■ **WORK ITEM**: What you return should be every line of the material, unchanged.

[Opening MATERIAL PROVIDED section]

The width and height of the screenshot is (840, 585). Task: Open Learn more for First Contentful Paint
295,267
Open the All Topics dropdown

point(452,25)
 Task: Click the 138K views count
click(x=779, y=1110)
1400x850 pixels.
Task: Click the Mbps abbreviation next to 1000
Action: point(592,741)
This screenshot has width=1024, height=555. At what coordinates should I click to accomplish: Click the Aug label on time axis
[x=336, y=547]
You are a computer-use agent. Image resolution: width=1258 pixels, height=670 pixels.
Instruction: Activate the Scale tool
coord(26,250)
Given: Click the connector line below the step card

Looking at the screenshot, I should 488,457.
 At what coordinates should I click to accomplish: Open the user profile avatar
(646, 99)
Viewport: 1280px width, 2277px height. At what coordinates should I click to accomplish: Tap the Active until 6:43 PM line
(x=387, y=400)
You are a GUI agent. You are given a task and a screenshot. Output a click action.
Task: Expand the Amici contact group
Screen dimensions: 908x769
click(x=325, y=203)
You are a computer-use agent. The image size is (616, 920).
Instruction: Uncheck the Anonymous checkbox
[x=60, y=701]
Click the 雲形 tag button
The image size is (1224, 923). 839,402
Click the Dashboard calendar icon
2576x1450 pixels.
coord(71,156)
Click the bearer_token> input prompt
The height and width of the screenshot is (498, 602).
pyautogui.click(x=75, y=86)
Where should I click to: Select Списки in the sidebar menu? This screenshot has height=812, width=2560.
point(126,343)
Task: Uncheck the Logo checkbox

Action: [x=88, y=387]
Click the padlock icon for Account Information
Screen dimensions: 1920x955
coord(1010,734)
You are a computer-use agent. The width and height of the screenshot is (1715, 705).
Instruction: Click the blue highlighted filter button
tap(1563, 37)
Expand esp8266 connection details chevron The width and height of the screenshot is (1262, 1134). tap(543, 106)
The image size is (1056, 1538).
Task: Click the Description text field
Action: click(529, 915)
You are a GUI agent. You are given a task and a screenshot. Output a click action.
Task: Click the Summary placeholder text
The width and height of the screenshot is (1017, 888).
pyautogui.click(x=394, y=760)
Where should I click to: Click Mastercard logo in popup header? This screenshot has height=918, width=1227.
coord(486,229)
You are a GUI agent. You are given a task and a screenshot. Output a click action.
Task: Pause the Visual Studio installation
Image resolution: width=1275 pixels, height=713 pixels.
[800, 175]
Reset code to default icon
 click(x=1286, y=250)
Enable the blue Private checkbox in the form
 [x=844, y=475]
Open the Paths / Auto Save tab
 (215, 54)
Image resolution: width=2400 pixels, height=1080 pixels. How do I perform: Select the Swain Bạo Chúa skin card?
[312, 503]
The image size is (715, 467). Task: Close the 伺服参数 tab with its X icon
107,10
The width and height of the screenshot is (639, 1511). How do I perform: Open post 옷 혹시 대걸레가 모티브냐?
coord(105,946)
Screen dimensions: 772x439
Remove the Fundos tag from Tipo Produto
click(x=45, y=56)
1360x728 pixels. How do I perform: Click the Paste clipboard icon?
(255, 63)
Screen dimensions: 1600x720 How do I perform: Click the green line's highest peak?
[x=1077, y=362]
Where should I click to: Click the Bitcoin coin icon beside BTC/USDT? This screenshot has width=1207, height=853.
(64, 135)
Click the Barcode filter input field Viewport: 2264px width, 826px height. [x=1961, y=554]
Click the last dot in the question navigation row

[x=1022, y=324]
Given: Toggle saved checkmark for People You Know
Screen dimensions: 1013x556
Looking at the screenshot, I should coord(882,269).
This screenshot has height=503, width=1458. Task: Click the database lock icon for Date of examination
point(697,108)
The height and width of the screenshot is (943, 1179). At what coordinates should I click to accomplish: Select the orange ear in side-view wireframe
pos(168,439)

[Closing MATERIAL PROVIDED section]

■ **TASK RESULT**:
The width and height of the screenshot is (840, 585). Task: Open Learn more for First Contentful Paint
295,267
Open the All Topics dropdown

point(452,25)
 Task: Click the 138K views count
click(x=779, y=1110)
1400x850 pixels.
Task: Click the Mbps abbreviation next to 1000
Action: point(592,741)
This screenshot has width=1024, height=555. At what coordinates should I click to accomplish: Click the Aug label on time axis
[x=336, y=547]
You are a computer-use agent. Image resolution: width=1258 pixels, height=670 pixels.
Instruction: Activate the Scale tool
coord(26,250)
Given: Click the connector line below the step card

Looking at the screenshot, I should 488,457.
 At what coordinates should I click to accomplish: Open the user profile avatar
(646, 99)
Viewport: 1280px width, 2277px height. At what coordinates should I click to accomplish: Tap the Active until 6:43 PM line
(x=387, y=400)
You are a GUI agent. You are given a task and a screenshot. Output a click action.
Task: Expand the Amici contact group
Screen dimensions: 908x769
click(x=325, y=203)
You are a computer-use agent. The image size is (616, 920).
Instruction: Uncheck the Anonymous checkbox
[x=60, y=701]
Click the 雲形 tag button
The image size is (1224, 923). 839,402
Click the Dashboard calendar icon
2576x1450 pixels.
coord(71,156)
Click the bearer_token> input prompt
The height and width of the screenshot is (498, 602).
pyautogui.click(x=75, y=86)
Where should I click to: Select Списки in the sidebar menu? This screenshot has height=812, width=2560.
point(126,343)
Task: Uncheck the Logo checkbox

Action: [x=88, y=387]
Click the padlock icon for Account Information
Screen dimensions: 1920x955
coord(1010,734)
You are a computer-use agent. The width and height of the screenshot is (1715, 705).
Instruction: Click the blue highlighted filter button
tap(1563, 37)
Expand esp8266 connection details chevron The width and height of the screenshot is (1262, 1134). tap(543, 106)
The image size is (1056, 1538).
Task: Click the Description text field
Action: click(529, 915)
You are a GUI agent. You are given a task and a screenshot. Output a click action.
Task: Click the Summary placeholder text
The width and height of the screenshot is (1017, 888).
pyautogui.click(x=394, y=760)
Where should I click to: Click Mastercard logo in popup header? This screenshot has height=918, width=1227.
coord(486,229)
You are a GUI agent. You are given a task and a screenshot. Output a click action.
Task: Pause the Visual Studio installation
Image resolution: width=1275 pixels, height=713 pixels.
[800, 175]
Reset code to default icon
 click(x=1286, y=250)
Enable the blue Private checkbox in the form
 [x=844, y=475]
Open the Paths / Auto Save tab
 (215, 54)
Image resolution: width=2400 pixels, height=1080 pixels. How do I perform: Select the Swain Bạo Chúa skin card?
[312, 503]
The image size is (715, 467). Task: Close the 伺服参数 tab with its X icon
107,10
The width and height of the screenshot is (639, 1511). How do I perform: Open post 옷 혹시 대걸레가 모티브냐?
coord(105,946)
Screen dimensions: 772x439
Remove the Fundos tag from Tipo Produto
click(x=45, y=56)
1360x728 pixels. How do I perform: Click the Paste clipboard icon?
(255, 63)
Screen dimensions: 1600x720 How do I perform: Click the green line's highest peak?
[x=1077, y=362]
Where should I click to: Click the Bitcoin coin icon beside BTC/USDT? This screenshot has width=1207, height=853.
(64, 135)
Click the Barcode filter input field Viewport: 2264px width, 826px height. [x=1961, y=554]
Click the last dot in the question navigation row

[x=1022, y=324]
Given: Toggle saved checkmark for People You Know
Screen dimensions: 1013x556
Looking at the screenshot, I should coord(882,269).
This screenshot has height=503, width=1458. Task: Click the database lock icon for Date of examination
point(697,108)
The height and width of the screenshot is (943, 1179). At what coordinates should I click to accomplish: Select the orange ear in side-view wireframe
pos(168,439)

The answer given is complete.